Un projet de société plus qu'un programme politique.
De quoi galvaniser le mouvement, qui, cette année, pense faire mieux, comme nous l'explique Batti Arena : "depuis cette échéance de 2017, il y a eu trois ans de travail de terrain, des élus locaux sont venus renforcer notre démarche. Et nous avons trouvé un écho fort auprès de la population sur de nombreux sujets. Nous proposons un projet de société, plus qu'un programme politique, et nous sommes convaincus de faire bien plus que les 7 % qu'il faut pour franchir la barre du premier tour. "
Faire barrière à l'ultra-libéralisme
L'économie, comme souvent chez Core in Fronte, est au cœur du discours. "Parmi les problèmes majeurs auxquels nous devons faire face, sur l'île, il y a la poussée ultra-libérale. Une cinquantaine de familles sont en train de s'approprier tous les secteurs économiques, mais aussi non-économiques. Les gens connaissent notre position sur la question."
Sur ces questions, comme d'autres, Gilles Simeoni et les siens n'ont pas été très efficaces, selon Paul-Felix Benedetti : "pour résumer, la situation est pire qu'il y a six ans [référence à la première victoire des nationalistes aux Territoriales, en décembre 2015 - NDLR]...Est-ce la faute à pas de chance ou à une mauvaise politique ?"
La tête de liste de Core in Fronte ne laisse pas plus de quelques secondes de silence avant d'enchaîner. Manière de dire que la réponse n'est pas difficile à trouver. "Nous, en tout cas, on pense qu'on peut faire les choses autrement."
Durcir le ton
Autrement, ça veut dire quoi ? "Nous cherchons à avoir une représentation à la Collectivité de Corse pour renforcer notre discours, avoir une capacité d'action qui soit au plus près des centres de décision, pour infléchir les politiques. Nous n'acceptons pas le fatalisme, nous voulons changer la société, impulser une politique novatrice. Pour aller vers une Corse où l'on vivra mieux, où la répartition des richesses sera une réalité, où notre culture sera vraiment défendue."

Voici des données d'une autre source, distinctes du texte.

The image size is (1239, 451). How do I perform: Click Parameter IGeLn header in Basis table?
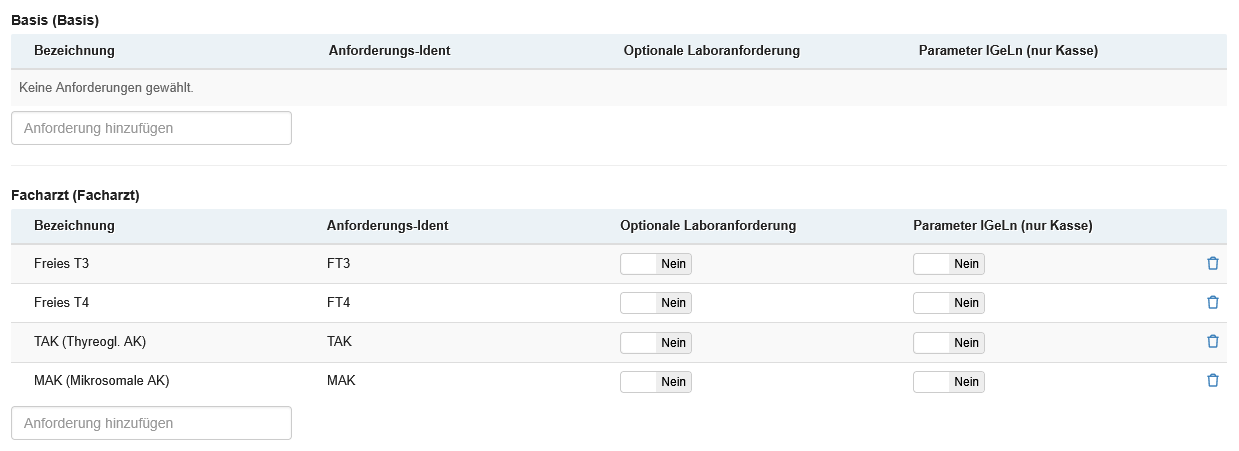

Nous voulons instaurer un rapport de force très soutenu avec l'Etat.
Pour conclure, Paul-Felix Benedetti martèle les fondamentaux. Les fondamentaux d'un parti indépendantiste. "Nous voulons instaurer un rapport de force très soutenu avec l'Etat, pour arracher une évolution institutionnelle et constitutionnelle, à travers une autonomie, à l'égale de celle dont jouit la Sardaigne depuis 70 ans."
Une autonomie que ne représentera qu'une première étape. "Ce sera l'antichambre d'un processus d'autodétermination, avec plus tard la possibilité d'évoluer vers une souveraineté pleine et entière".
Selon Core in Fronte, rien n'a été fait dans ce sens au cours des six dernières années. Malgré le fait que Corsica Libera, ait, de son côté, accédé aux responsabilités. Le message est clair : les vrais indépendantistes, c'est nous. Pas eux.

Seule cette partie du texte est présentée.